1) はじめに <アメリカにおける医療の背景>
 近年、医療の高度化や社会の国際化に伴い、薬学や薬剤師を取り巻く社会的な環境は大きく変化しており、国内だけでなく国際的な視野に立った薬学教育の改革が求められている。今回、アメリカでの臨床薬学研修を通して直に感じた日本の医療制度や薬剤師制度との違いや問題点などを報告する。
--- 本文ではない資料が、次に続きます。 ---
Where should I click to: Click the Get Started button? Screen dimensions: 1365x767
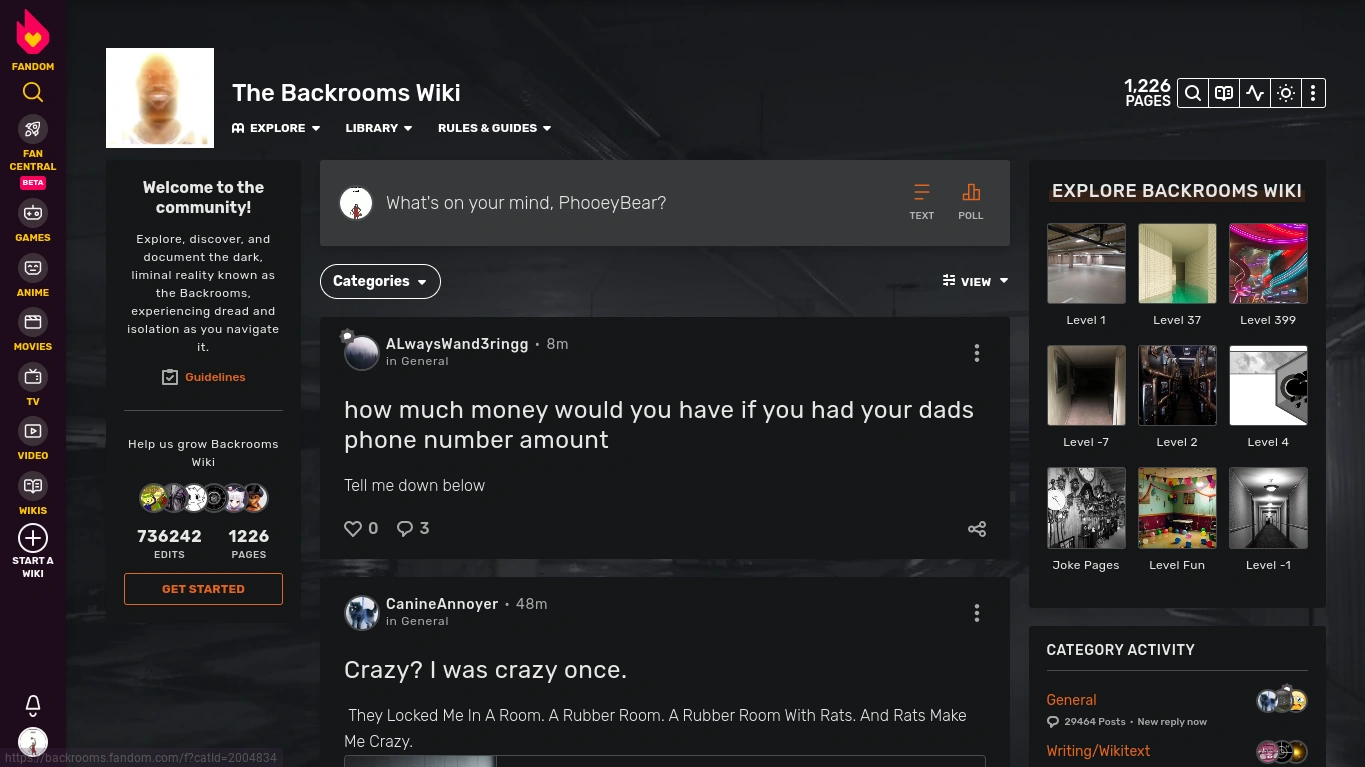[x=203, y=589]
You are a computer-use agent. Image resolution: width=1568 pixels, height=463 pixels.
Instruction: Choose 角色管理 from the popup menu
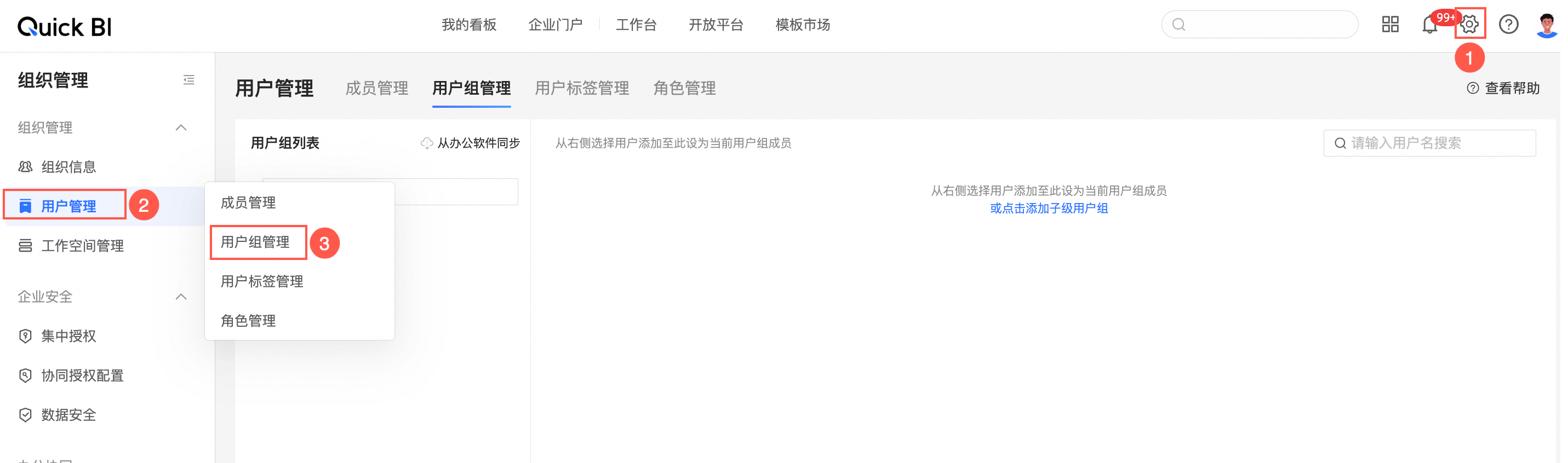click(x=248, y=321)
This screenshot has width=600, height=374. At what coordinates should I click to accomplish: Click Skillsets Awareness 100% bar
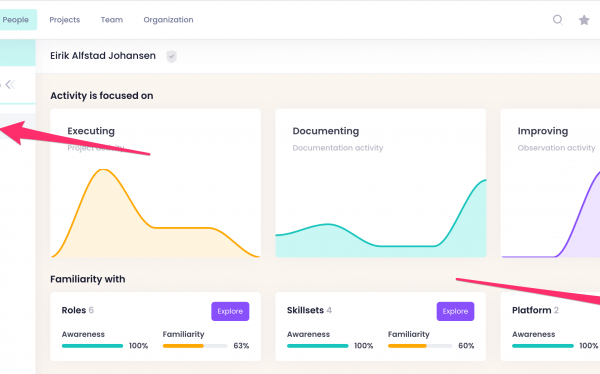pyautogui.click(x=318, y=346)

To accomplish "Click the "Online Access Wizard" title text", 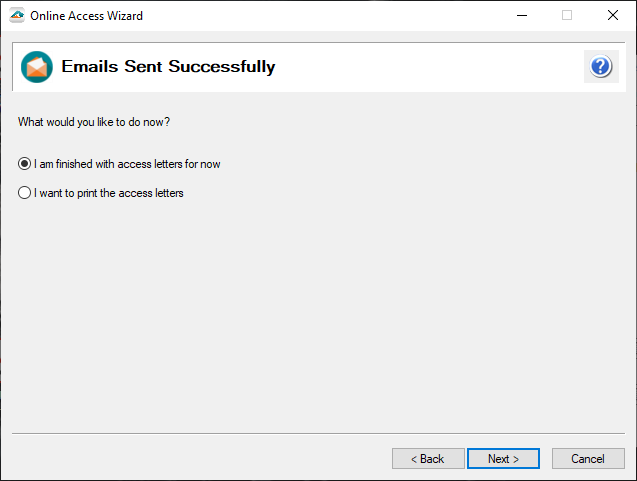I will [x=87, y=15].
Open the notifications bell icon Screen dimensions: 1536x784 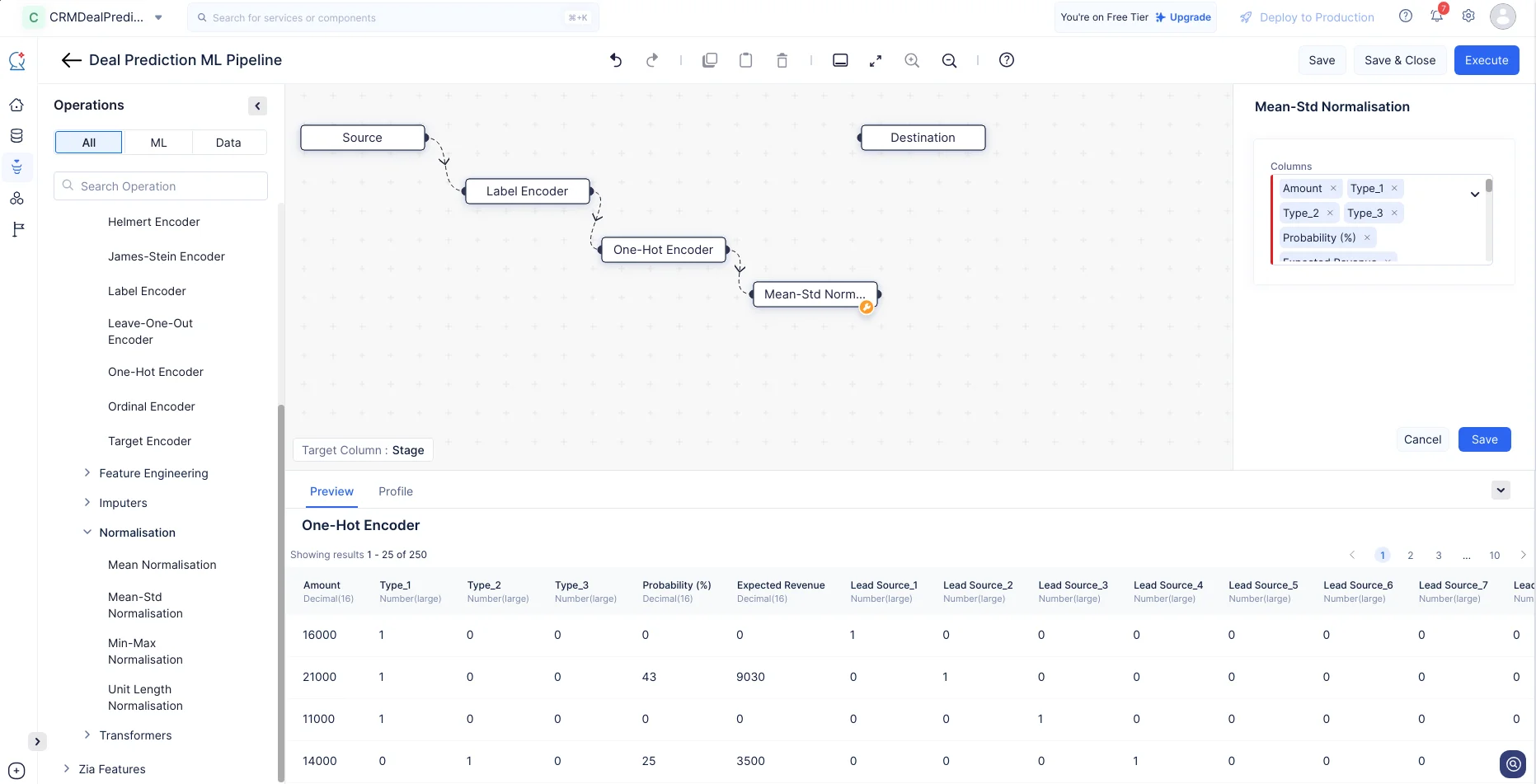(1437, 16)
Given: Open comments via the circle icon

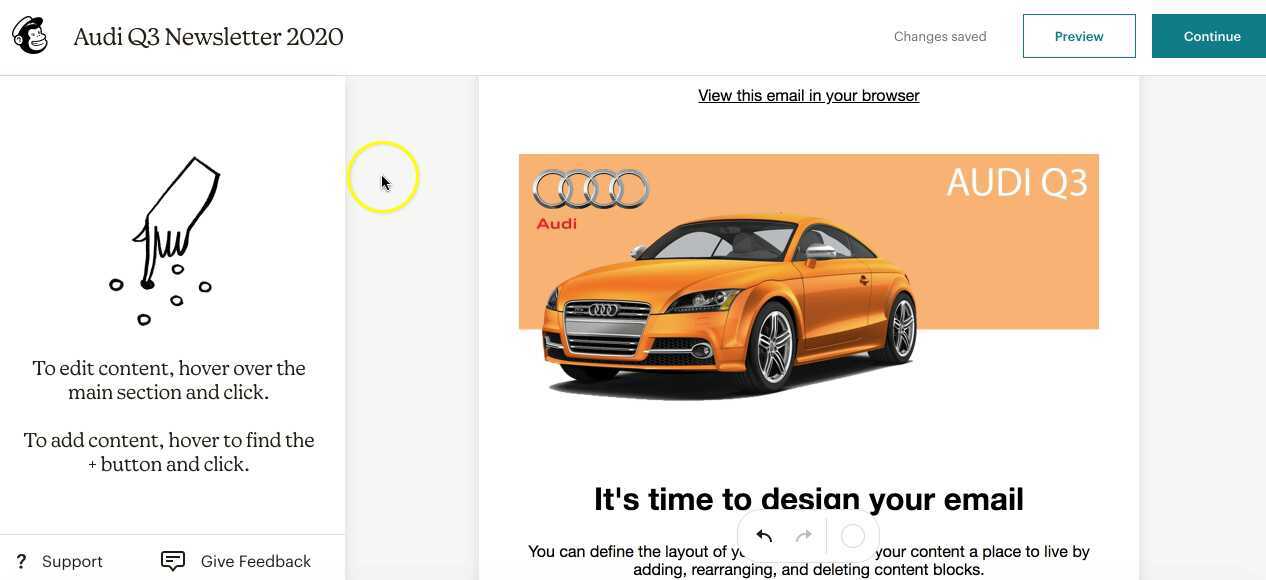Looking at the screenshot, I should click(853, 536).
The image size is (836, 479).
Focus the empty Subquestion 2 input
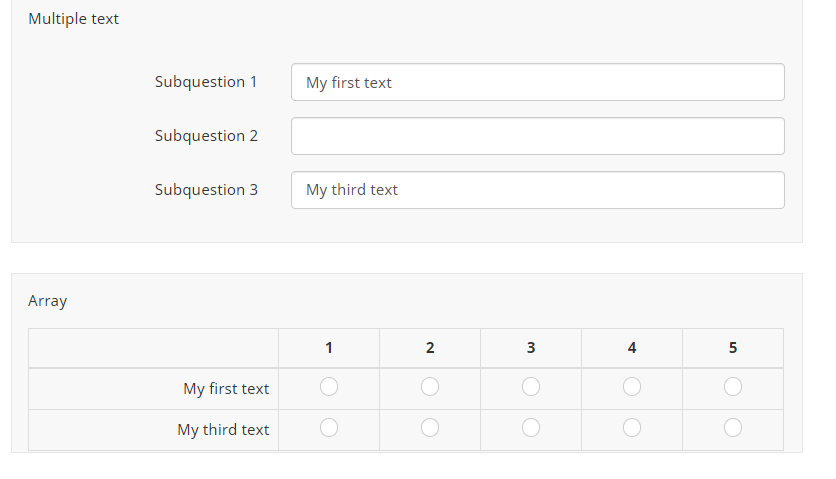pos(537,136)
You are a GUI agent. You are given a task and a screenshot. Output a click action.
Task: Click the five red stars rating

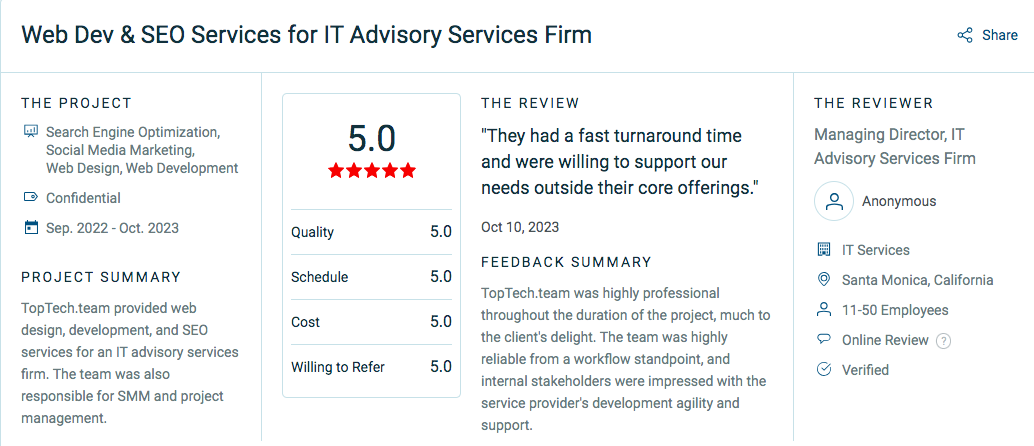[372, 171]
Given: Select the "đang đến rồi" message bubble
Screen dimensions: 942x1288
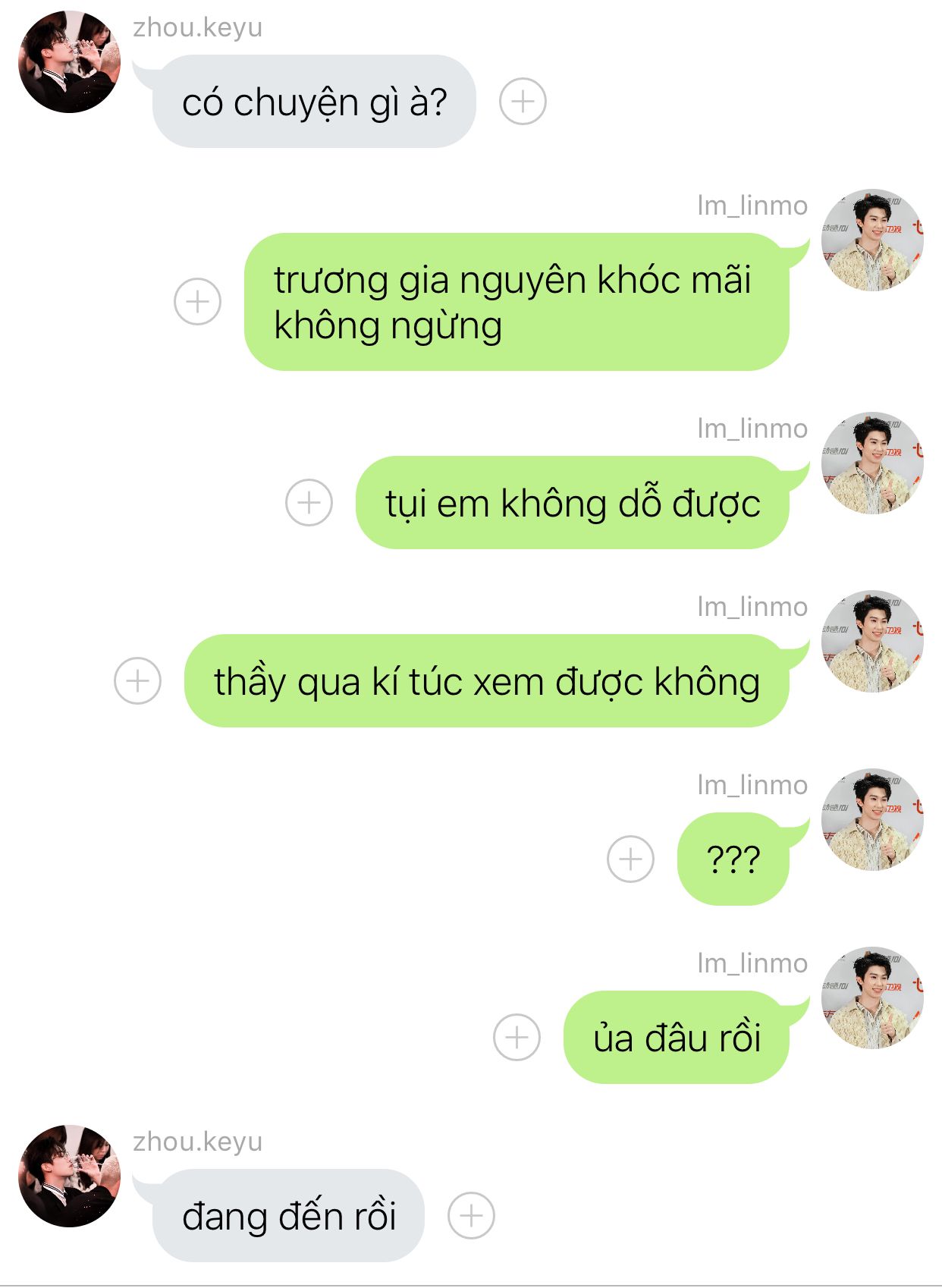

 日本とアメリカにおける薬剤師制度には現在いくつかの大きな違いがある。その端的なものが薬学教育システムの違いである。日本における薬学教育が4年で修了するのに対してアメリカではそれ以上の時間をかけている。2-4年の薬学準教育の後に進学者選抜試験を受け、4年間の薬学専門過程に進む。この専門過程には長期間におよぶ臨床実習 (USCでは6週間毎6ケ所の医療施設で実習を行う。)が含まれている。臨床薬剤師になるためには専門過程終了後さらに1年間レジデンシーとして働く必要がある。この制度のおかげで薬学生は薬剤師としての高度な知識および技術を修得することができる。しかし、この反面多くの学費が必要となってしまったり、また Pharm.D取得学生のほとんどが実務薬剤師になってしまうなど進路が制限されるといったデメリットもある。
 日本にとってアメリカの薬学・薬剤師制度には見習うべき点が数多くあるように思われる。しかし、その全てを真似しようというのではなく、アメリカのシステムのメリットとデメリットを十分に認識し、日本に適したシステムを作っていくことが重要であると考える。